Ia pun menegaskan, bahwa Bitcoin bukanlah bentuk dari sekuritas, tetapi entitas dalam mekanisme pembayaran dan penyimpan nilai (store-of-value).

Inflasi, Inflasi dan Inflasi
Soal inflasi itu ditegaskan kembali oleh Nic Carter, tokoh pendukung Bitcoin dari Castle Island Ventures menegaskan, bahwa kenaikan harga Bitcoin hingga US$18.000 per BTC karena potensi inflasi yang terjadi di masa depan.

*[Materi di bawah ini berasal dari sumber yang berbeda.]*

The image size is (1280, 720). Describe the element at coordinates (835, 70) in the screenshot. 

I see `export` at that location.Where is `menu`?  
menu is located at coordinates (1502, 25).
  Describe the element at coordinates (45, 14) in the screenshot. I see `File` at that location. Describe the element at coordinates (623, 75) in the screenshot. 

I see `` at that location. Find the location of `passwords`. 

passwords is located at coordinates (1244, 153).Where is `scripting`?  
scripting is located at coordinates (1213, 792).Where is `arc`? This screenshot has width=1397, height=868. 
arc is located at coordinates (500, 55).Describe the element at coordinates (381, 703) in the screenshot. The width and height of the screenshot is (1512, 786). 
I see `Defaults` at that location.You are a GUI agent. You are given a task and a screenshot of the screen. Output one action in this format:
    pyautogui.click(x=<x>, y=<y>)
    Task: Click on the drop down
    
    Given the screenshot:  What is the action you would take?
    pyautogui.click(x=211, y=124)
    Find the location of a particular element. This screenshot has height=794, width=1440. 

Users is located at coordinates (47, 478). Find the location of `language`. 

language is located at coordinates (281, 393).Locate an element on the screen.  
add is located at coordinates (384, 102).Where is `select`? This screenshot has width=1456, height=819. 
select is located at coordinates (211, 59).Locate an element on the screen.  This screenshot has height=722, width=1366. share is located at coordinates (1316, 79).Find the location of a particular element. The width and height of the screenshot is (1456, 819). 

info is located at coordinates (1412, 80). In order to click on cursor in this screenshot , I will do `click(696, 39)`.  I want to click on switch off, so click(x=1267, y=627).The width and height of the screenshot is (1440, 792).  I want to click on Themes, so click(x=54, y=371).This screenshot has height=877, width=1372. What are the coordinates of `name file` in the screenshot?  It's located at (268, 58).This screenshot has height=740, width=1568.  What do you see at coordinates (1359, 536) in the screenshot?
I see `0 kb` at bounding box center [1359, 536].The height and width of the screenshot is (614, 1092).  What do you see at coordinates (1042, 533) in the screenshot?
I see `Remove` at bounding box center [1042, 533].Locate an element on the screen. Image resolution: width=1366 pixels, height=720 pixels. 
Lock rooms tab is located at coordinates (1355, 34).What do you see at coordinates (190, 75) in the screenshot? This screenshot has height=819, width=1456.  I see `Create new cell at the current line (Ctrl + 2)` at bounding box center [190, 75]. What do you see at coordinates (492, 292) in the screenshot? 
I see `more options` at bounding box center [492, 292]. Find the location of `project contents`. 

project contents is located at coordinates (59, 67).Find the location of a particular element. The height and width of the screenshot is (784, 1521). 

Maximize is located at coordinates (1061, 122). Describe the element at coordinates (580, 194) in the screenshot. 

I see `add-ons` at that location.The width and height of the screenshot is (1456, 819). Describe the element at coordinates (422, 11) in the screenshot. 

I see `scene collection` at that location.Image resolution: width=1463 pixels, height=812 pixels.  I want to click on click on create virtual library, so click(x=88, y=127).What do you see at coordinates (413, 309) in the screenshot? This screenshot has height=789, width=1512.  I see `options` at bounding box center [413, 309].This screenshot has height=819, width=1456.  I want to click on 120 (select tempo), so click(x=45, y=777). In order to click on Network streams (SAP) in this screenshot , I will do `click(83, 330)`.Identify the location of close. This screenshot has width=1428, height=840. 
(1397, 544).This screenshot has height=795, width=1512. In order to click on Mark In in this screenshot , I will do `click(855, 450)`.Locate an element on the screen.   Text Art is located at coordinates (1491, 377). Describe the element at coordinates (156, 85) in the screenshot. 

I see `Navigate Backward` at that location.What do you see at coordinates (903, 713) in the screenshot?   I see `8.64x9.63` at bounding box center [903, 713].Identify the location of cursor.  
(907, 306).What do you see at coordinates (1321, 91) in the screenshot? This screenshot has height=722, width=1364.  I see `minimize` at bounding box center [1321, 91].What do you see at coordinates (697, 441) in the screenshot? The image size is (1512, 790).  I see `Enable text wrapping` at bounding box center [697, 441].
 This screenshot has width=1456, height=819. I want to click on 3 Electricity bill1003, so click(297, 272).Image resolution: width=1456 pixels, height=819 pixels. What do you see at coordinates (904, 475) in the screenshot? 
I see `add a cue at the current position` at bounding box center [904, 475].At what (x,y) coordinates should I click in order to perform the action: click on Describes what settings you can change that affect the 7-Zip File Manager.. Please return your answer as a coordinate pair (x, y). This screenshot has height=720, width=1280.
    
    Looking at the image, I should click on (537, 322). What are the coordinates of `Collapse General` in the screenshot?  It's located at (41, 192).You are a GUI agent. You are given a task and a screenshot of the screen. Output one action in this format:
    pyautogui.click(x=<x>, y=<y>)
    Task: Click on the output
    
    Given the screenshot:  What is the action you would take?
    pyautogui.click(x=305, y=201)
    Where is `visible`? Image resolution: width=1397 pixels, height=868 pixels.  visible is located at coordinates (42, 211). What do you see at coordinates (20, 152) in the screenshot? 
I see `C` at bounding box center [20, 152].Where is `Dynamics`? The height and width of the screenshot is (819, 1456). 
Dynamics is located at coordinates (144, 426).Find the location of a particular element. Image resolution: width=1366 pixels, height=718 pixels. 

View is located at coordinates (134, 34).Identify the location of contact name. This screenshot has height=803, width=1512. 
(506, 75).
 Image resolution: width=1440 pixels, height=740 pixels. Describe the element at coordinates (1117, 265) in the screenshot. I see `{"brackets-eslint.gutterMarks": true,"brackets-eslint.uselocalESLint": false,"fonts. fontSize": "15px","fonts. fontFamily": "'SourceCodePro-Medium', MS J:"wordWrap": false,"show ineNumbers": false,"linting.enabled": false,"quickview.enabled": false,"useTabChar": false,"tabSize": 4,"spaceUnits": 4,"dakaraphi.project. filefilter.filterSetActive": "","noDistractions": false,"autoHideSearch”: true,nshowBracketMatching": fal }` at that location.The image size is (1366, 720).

“Ya, memang banyak orang saat ini fokus pada dampak inflasi yang mungkin terjadi 10 tahun ke depan, akibat bertambahnya pasokan uang dolar AS. Bitcoin pun dipandang sebagai aset untuk melindungi nilai uang dari inflasi itu,” jelas Carter dalam wawancara di Bloomberg, Kamis (19/11/2020).

Bagi Carter, inflasi memang berdampak pada kenaikan nilai aset kripto, termasuk Bitcoin, sebagaimana wacana umum yang mengemuka di komunitas aset kripto itu sendiri, karena Bitcoin yang jumlahnya kian langka, dianggap sebagai alat untuk melindungi nilai uang akibat inflasi.

Dia tak menampik kenyataan, semakin banyak jumlah investor yang sadar dan peduli terhadap Bitcoin dan berinvestasi terhadapnya, walaupun sebenarnya inflasi besar di masa depan belumlah pasti.

JP Morgan: Investor Institusi Mungkin Kian Doyan Bitcoin

“Keadaan ekonomi makro yang penuh ketidakpastian dan ketakutan akan munculnya suku bunga negatif dan inflasi adalah pendorong utama kenaikan harga Bitcoin. Faktor eksternal itu, yang jauh lebih menarik dan terkadang terlalu diremehkan,” katanya.

“Kali terakhir kita melihat bull run seperti ini adalah pada tahun 2017. Ketika itu sangat sulit bagi investor institusi untuk mengukur nilai asli aset kripto itu, termasuk mengakses sejumlah alat yang tepat untuk mengambil keputusan berinvestasi. Pun dapat dikatakan tidak ada sama sekali. Kalau pun ada, kurang bisa dipercaya. Satu-satunya yang besar dan mendukung investor besar masuk ke Bitcoin adalah CME, tetapi mereka muncul di ujung, ketika Bitcoin sudah terlebih dahulu terjun dari kisaran US$19-20 ribuan per BTC. Hari ini, produk investasi Bitcoin oleh CME itu justru sangat likuid,” kata Carter.

Ucap Cater lagi, dan selama 3 tahun terakhir inilah banyak perusahaan besar menyediakan banyak tools dan beragam layanan agar investor besar bisa lebih banyak mengalirkan modalnya ke Bitcoin.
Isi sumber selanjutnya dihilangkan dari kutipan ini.